* EXERCISE: A single figure is required: the number of lines in the data below that hold the word "window".

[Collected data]
.....

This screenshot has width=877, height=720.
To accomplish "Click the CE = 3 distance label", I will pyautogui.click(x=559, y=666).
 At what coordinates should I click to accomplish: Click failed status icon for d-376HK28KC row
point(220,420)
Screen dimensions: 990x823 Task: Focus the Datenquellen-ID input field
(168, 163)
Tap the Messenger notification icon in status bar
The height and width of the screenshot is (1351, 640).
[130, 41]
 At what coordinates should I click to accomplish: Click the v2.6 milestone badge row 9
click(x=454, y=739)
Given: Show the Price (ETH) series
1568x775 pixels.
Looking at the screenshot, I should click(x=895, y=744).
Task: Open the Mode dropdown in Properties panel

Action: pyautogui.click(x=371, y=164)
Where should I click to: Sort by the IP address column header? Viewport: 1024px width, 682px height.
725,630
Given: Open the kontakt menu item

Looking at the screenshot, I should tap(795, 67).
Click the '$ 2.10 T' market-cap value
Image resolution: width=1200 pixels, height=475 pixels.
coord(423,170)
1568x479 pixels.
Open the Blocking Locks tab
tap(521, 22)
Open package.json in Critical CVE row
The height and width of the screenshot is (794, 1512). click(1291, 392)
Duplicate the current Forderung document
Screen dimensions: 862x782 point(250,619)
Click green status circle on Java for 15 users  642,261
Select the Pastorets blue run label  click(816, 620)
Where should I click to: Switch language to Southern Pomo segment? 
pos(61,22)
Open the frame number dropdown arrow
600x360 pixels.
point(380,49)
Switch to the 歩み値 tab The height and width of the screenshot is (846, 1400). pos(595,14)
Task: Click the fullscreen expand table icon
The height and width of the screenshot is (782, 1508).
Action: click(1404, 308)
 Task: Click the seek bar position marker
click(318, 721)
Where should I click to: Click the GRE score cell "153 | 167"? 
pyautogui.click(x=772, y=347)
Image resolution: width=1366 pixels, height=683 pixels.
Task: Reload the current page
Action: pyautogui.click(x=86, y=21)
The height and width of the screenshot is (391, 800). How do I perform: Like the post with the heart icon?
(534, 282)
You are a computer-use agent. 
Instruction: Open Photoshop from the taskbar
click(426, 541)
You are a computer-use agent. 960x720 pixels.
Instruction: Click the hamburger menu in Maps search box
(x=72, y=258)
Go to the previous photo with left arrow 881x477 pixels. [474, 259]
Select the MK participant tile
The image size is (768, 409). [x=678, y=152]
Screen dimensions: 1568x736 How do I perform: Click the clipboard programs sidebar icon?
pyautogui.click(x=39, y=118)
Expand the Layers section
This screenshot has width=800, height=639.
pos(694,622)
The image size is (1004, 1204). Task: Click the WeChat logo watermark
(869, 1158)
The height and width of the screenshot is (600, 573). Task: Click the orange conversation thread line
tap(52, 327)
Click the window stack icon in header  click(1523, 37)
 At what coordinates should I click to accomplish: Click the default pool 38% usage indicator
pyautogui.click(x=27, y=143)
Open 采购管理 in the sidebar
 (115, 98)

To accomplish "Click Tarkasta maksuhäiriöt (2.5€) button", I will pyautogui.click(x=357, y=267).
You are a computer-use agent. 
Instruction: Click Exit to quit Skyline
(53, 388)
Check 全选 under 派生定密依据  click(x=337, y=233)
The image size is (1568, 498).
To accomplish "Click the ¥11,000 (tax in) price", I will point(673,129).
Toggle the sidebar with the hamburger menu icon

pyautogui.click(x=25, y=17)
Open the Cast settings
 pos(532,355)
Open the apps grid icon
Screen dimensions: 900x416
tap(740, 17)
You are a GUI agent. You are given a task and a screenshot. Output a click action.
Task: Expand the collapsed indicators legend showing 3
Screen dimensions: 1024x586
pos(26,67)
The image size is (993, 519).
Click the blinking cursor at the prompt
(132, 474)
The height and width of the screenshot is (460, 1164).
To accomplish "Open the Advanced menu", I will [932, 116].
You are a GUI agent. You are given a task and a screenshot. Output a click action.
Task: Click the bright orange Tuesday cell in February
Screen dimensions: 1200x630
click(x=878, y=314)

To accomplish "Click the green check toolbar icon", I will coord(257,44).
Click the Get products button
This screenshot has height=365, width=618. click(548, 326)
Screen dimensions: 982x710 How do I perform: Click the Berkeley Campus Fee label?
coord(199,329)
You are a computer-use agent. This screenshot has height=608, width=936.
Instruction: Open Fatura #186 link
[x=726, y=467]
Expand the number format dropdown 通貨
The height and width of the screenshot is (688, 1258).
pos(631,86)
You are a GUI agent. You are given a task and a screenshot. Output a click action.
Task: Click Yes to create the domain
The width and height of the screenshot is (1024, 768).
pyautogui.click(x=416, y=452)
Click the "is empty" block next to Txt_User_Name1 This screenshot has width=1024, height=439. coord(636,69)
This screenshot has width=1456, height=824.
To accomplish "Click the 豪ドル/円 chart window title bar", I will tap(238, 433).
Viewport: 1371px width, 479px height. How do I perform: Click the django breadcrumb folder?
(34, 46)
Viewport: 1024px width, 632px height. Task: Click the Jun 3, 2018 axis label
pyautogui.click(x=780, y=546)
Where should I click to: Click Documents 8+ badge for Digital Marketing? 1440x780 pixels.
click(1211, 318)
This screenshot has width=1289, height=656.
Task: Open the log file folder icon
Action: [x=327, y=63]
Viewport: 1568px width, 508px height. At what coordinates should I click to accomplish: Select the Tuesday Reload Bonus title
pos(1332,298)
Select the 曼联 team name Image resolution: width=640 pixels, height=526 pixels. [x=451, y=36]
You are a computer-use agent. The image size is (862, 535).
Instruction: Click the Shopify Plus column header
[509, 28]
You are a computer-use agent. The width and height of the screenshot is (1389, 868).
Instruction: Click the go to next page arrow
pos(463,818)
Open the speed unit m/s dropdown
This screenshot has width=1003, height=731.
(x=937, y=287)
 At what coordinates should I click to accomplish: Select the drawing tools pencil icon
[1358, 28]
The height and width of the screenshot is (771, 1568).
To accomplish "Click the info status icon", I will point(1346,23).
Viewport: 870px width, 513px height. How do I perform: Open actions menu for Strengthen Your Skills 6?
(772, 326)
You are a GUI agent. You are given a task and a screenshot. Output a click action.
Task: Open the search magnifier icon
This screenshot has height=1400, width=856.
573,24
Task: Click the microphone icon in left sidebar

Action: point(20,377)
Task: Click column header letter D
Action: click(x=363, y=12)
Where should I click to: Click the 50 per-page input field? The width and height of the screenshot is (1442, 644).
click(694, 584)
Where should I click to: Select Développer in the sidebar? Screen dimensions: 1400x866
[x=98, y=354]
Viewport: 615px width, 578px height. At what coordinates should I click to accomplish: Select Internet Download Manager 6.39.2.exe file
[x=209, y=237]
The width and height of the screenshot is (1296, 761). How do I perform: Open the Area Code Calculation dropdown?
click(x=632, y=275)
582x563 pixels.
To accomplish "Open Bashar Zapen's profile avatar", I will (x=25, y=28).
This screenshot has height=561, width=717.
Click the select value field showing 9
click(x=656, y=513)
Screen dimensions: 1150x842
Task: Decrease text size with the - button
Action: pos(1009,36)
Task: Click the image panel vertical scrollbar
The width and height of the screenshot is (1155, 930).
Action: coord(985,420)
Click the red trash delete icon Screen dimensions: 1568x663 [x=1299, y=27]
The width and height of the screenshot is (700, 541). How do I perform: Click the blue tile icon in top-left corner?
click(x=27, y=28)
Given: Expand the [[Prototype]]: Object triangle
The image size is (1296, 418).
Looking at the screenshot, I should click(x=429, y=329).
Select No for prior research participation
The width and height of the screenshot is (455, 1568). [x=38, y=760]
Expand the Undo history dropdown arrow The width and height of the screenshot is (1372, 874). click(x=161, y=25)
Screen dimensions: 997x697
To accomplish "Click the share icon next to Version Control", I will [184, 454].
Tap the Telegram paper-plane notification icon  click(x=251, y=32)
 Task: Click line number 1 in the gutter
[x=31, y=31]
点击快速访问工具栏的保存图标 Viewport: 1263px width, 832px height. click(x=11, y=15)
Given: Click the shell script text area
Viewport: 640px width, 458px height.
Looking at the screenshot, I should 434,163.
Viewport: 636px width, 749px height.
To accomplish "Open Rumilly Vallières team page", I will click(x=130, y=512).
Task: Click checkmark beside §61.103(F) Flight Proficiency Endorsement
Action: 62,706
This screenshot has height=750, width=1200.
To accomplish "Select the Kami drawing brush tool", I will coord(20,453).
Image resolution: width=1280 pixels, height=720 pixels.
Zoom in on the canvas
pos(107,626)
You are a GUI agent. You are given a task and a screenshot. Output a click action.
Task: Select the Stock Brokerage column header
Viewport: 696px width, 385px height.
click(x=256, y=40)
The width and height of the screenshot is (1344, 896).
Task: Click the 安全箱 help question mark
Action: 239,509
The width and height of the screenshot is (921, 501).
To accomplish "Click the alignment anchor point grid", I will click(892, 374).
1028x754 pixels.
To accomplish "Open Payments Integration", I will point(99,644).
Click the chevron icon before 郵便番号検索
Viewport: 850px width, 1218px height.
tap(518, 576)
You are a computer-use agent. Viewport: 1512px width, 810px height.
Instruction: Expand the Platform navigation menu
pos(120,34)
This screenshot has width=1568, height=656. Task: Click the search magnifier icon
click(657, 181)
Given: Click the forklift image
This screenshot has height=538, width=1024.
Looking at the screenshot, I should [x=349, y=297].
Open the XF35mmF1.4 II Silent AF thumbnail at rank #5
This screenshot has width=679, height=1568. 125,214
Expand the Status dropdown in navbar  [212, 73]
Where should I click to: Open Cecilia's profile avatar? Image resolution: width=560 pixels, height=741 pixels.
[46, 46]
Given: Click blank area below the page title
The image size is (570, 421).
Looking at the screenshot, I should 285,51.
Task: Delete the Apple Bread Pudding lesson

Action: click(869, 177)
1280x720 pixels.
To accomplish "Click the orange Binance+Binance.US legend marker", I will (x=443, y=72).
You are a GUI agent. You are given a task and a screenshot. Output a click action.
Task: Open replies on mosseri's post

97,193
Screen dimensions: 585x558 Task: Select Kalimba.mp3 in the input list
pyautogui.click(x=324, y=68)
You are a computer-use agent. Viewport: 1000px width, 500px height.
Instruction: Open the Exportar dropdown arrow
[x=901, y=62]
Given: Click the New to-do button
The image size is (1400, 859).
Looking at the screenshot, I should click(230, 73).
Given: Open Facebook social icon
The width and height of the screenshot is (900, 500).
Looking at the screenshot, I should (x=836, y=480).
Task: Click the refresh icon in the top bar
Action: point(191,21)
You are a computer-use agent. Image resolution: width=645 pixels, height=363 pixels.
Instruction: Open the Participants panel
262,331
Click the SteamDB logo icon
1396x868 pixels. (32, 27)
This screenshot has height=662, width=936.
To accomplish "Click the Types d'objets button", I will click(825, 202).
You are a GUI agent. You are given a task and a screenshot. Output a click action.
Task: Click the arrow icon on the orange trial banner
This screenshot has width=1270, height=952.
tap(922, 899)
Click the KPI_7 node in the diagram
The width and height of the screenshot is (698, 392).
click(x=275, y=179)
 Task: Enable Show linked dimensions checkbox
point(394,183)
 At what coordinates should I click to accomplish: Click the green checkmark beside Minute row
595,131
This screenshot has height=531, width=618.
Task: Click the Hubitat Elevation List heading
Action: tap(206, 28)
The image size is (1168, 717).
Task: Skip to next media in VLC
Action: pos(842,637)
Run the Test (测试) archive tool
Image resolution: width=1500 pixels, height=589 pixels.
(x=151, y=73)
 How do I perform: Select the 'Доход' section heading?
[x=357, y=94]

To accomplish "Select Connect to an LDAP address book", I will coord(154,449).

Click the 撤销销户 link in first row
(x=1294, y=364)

.....

* OUTPUT BELOW: 2